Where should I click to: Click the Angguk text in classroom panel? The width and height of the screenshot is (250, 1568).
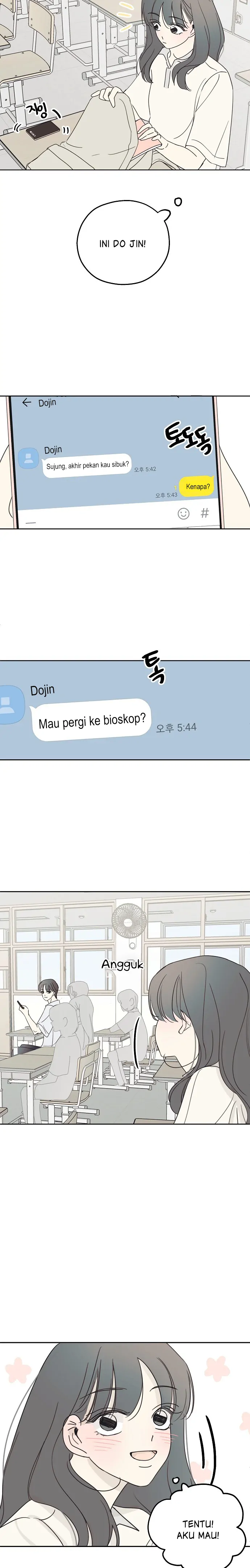click(x=122, y=964)
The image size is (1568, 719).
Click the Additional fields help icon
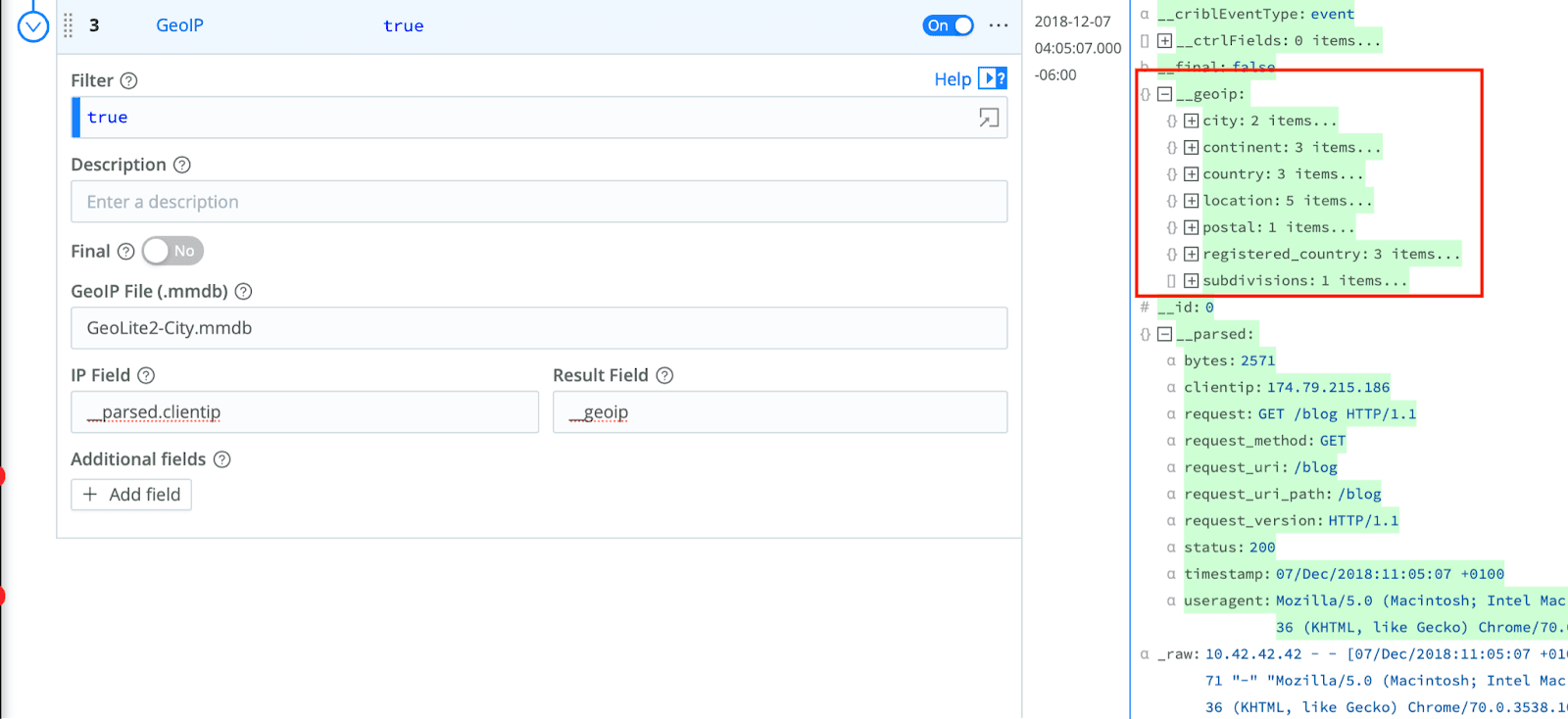(x=222, y=459)
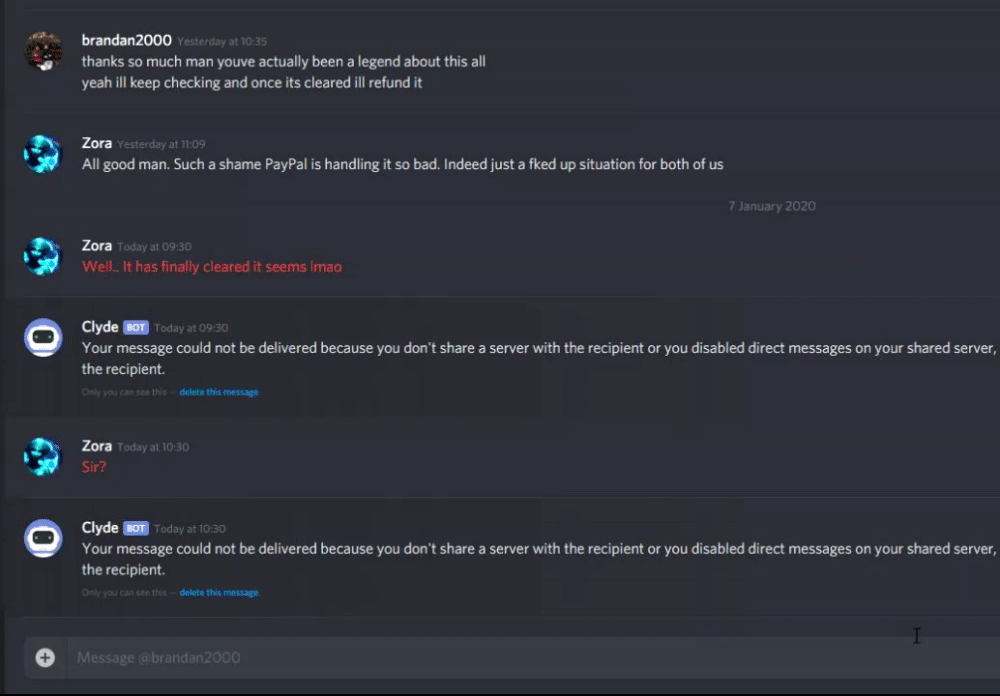Click the Zora username at 11:09
This screenshot has width=1000, height=696.
tap(96, 143)
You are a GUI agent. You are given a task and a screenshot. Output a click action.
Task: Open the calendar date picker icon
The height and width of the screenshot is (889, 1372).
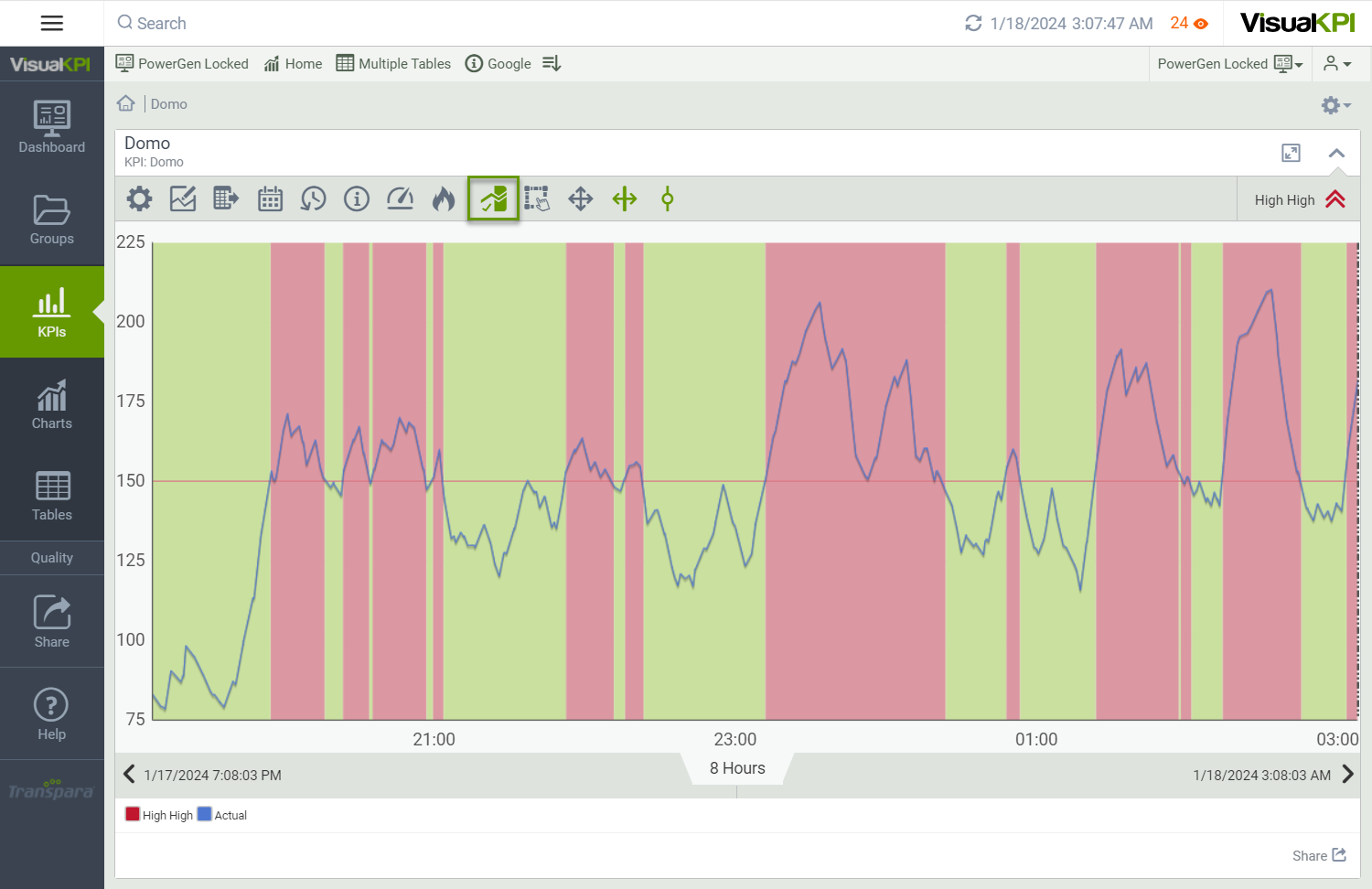click(x=270, y=198)
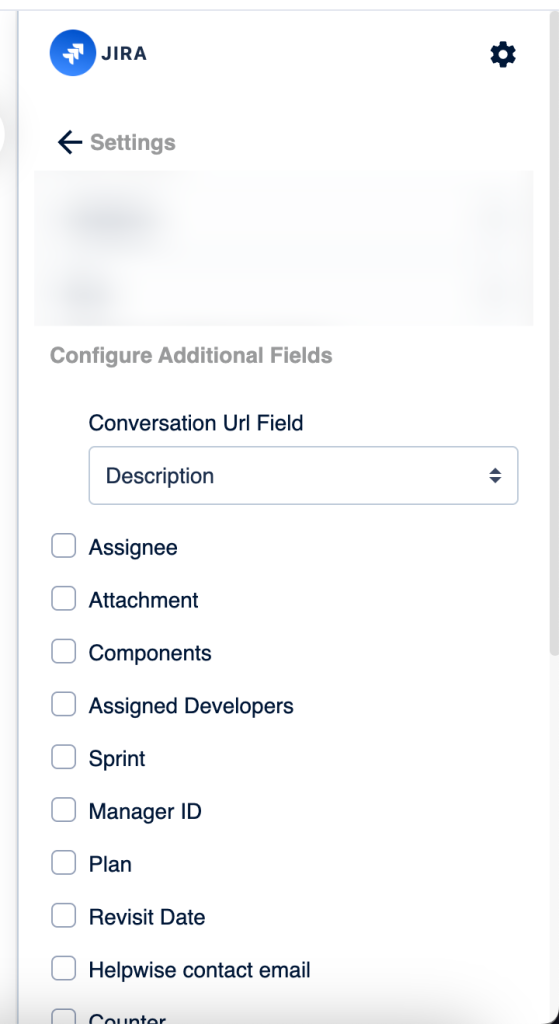Enable the Manager ID field
The width and height of the screenshot is (559, 1024).
63,810
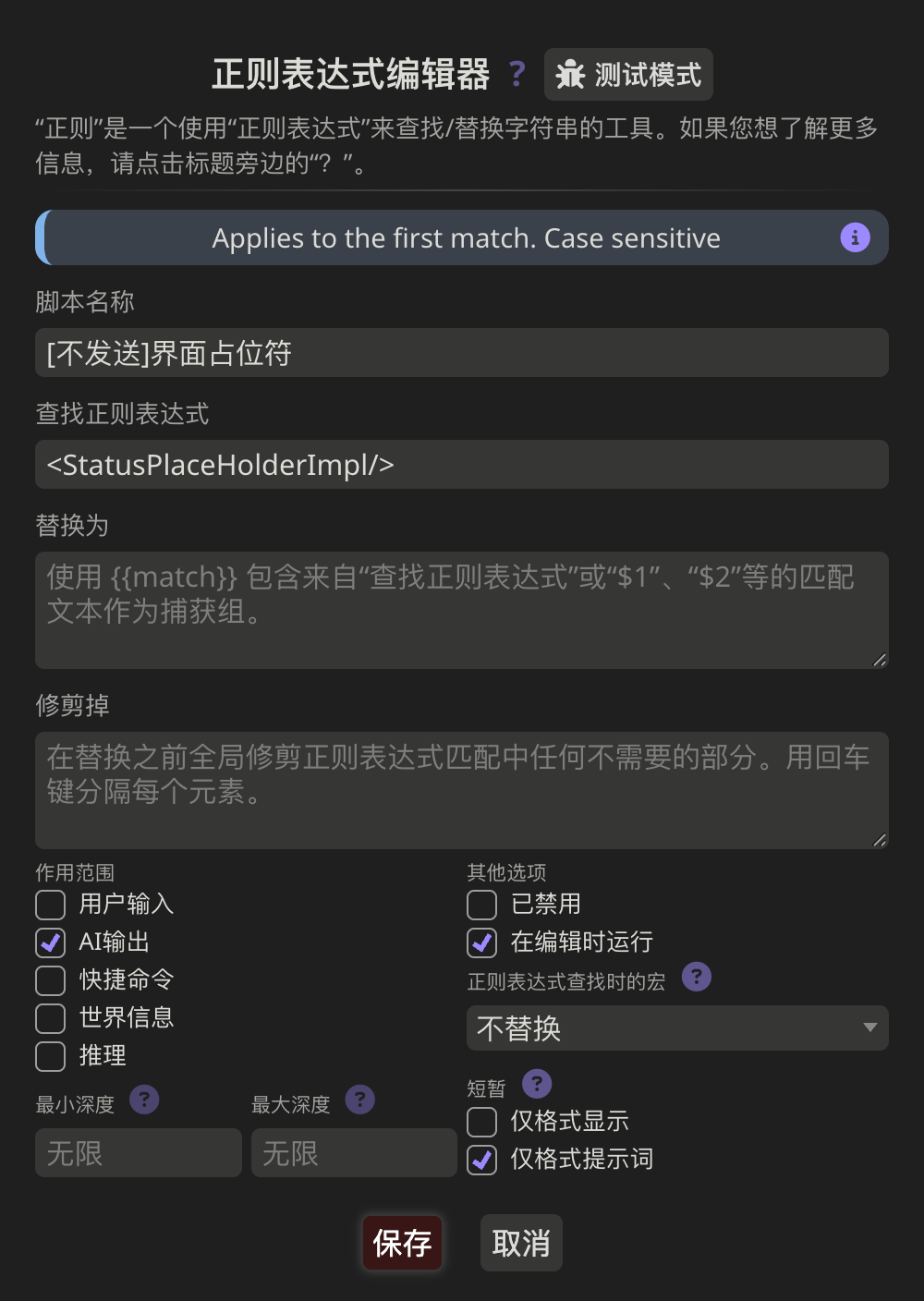This screenshot has height=1301, width=924.
Task: Enable the 用户输入 checkbox
Action: click(x=51, y=905)
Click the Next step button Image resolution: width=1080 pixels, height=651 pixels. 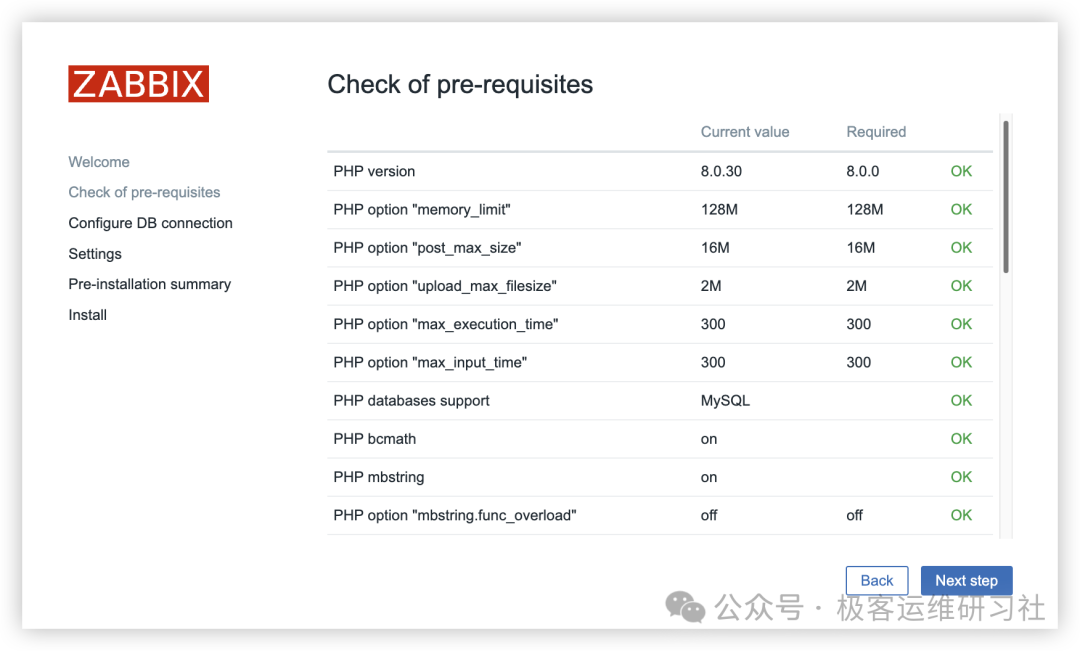[966, 580]
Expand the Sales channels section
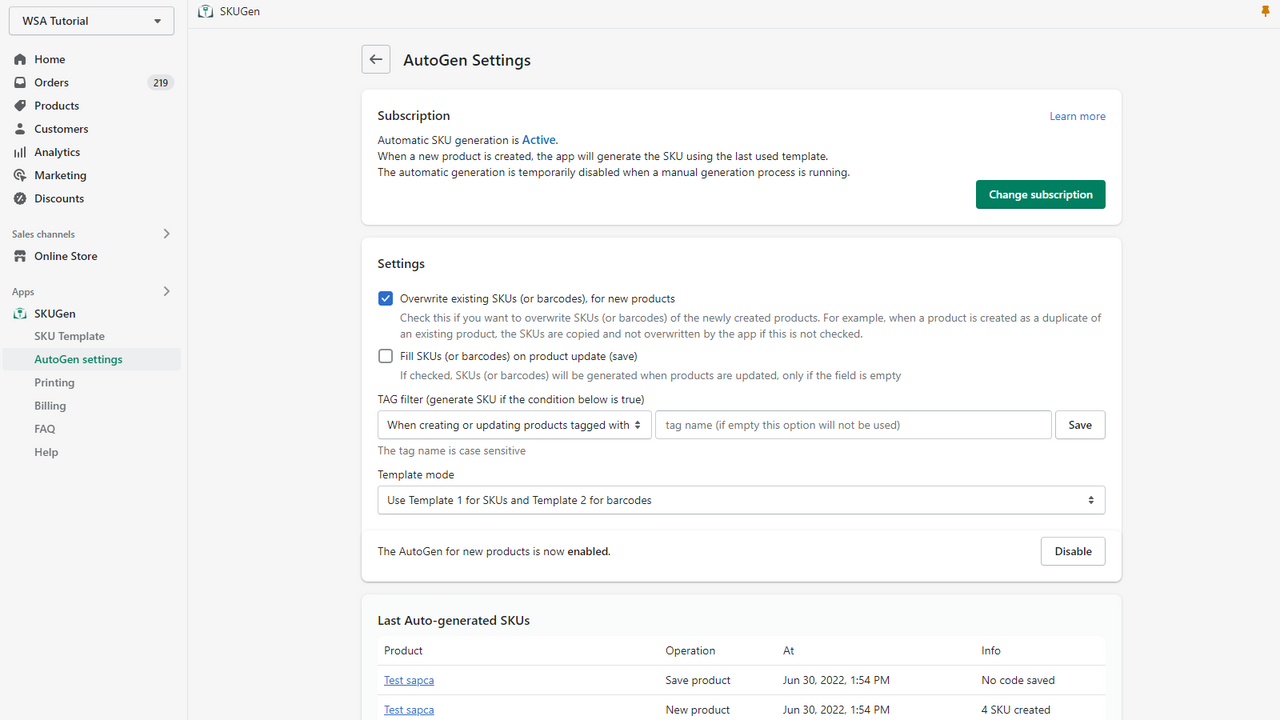 pyautogui.click(x=166, y=233)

TASK: Put the lines of the records into a JSON list of strings, one string per line with blank lines skipped, starting at the beginning of the records and ending at the line that contains "tap(96, 143)". Leave the pictures out.

REPLY:
[
  "Where should I click to: Click the Angguk text in classroom panel? The width and height of the screenshot is (250, 1568).",
  "click(x=122, y=964)",
  "The image size is (1568, 719).",
  "Click the Additional fields help icon",
  "(x=222, y=459)",
  "Click the Zora username at 11:09",
  "This screenshot has width=1000, height=696.",
  "tap(96, 143)"
]